TEXT EXCERPT START

Starting in 1908 or before, a series of title transactions involving the Douglas family and the Estate of Robert W. Douglas end up with Louisa A. Douglas owning 3 acres, “more or less” of the northern portion of the lot. Of these 3 acres, in 1910, Louisa sells 1.5 acres to Arthur and Essie Rambo. At this time, Oscar Studley owned the whole southern portion of lot 513 down to France Street.

On 5/4/1912 enter my central characters, Otto and Clara Schuhmann, who buy 1.89 acres of the “northerly part of lot 513” from Louisa A. Douglas. This transaction was signed in the presence of Robert A. Poppe as notary.

TEXT EXCERPT END
INFORMATION SHOWN START

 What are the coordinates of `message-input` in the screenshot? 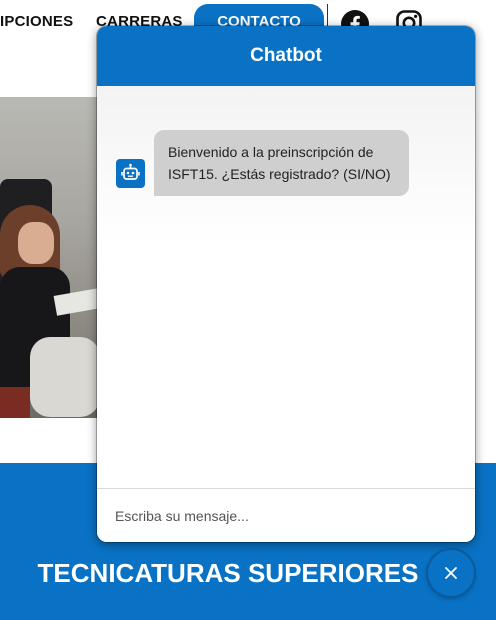 It's located at (285, 516).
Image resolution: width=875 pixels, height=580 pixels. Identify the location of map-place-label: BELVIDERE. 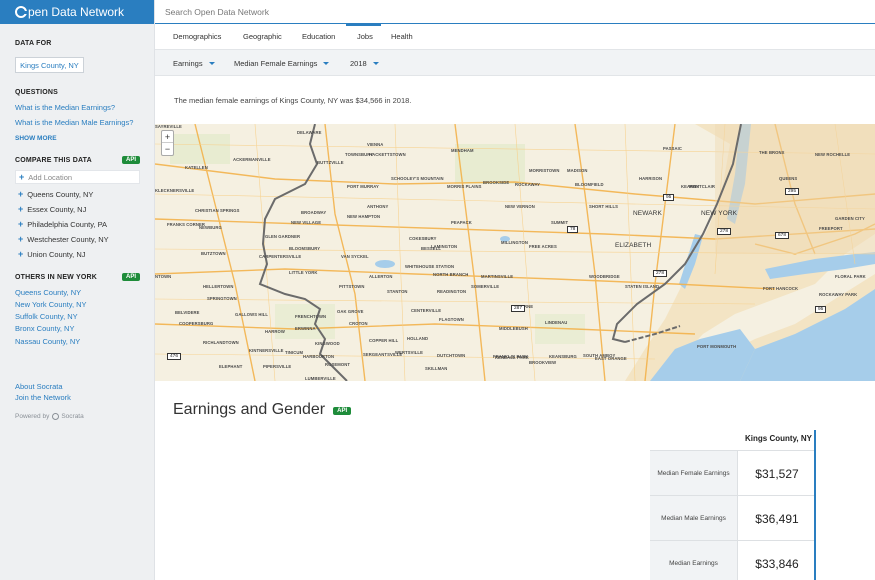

INFORMATION SHOWN END

**HOW TO COMPLETE THIS TASK**
Please answer these questions from the text about lot 513:
1. How many acres did Louisa A. Douglas sell to Arthur and Essie Rambo in 1910?
2. Who owned the whole southern portion of lot 513 down to France Street at that time?
3. Who served as notary for the 1912 sale to Otto and Clara Schuhmann?

**WRITTEN RESPONSE**
1. 1.5 acres
2. Oscar Studley
3. Robert A. Poppe